Exercise directions: Please return, exactly as they stand, only the lines that begin with the one containing "magnétiques pour PS4/PS5/PC" and end with the one containing "631, 900, 637)", both included.

##### Data shown

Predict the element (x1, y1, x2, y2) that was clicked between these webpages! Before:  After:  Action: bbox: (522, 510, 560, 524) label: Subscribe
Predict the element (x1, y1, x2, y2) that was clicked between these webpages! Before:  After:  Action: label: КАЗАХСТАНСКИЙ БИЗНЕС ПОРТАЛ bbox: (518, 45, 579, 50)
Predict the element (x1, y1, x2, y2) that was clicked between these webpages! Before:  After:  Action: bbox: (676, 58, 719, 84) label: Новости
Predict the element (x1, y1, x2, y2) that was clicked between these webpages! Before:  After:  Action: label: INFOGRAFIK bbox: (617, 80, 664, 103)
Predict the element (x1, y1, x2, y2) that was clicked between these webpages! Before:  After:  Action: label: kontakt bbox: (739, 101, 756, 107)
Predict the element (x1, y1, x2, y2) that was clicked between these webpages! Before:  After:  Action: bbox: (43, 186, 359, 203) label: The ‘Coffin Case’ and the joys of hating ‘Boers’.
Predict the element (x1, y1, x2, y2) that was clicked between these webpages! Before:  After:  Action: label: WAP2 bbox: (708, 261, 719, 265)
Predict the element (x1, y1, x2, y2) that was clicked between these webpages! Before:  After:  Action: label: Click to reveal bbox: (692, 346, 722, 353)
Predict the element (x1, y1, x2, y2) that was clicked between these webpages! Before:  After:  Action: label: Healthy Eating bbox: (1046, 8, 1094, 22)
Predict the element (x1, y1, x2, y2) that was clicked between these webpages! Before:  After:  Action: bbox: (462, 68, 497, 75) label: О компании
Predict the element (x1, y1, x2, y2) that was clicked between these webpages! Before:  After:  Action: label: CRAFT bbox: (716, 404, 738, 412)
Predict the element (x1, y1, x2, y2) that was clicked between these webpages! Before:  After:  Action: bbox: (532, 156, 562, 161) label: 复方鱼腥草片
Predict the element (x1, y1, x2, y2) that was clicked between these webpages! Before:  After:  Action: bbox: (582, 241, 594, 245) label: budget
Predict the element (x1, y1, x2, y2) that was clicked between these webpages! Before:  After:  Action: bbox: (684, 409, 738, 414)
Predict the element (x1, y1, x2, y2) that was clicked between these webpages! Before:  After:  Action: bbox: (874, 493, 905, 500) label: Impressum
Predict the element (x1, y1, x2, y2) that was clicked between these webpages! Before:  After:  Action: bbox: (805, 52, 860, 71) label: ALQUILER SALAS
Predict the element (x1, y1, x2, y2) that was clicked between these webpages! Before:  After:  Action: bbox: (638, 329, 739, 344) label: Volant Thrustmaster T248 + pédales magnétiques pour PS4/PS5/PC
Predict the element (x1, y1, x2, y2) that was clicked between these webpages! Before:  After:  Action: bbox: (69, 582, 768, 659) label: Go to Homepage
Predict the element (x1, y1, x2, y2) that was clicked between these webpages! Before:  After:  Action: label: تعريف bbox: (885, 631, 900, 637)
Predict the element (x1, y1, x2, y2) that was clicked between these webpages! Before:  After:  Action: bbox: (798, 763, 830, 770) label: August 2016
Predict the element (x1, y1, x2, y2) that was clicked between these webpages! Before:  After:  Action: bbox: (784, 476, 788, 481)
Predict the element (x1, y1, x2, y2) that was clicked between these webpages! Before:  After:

##########

Solution to this problem:
Predict the element (x1, y1, x2, y2) that was clicked between these webpages! Before:  After:  Action: bbox: (638, 329, 739, 344) label: Volant Thrustmaster T248 + pédales magnétiques pour PS4/PS5/PC
Predict the element (x1, y1, x2, y2) that was clicked between these webpages! Before:  After:  Action: bbox: (69, 582, 768, 659) label: Go to Homepage
Predict the element (x1, y1, x2, y2) that was clicked between these webpages! Before:  After:  Action: label: تعريف bbox: (885, 631, 900, 637)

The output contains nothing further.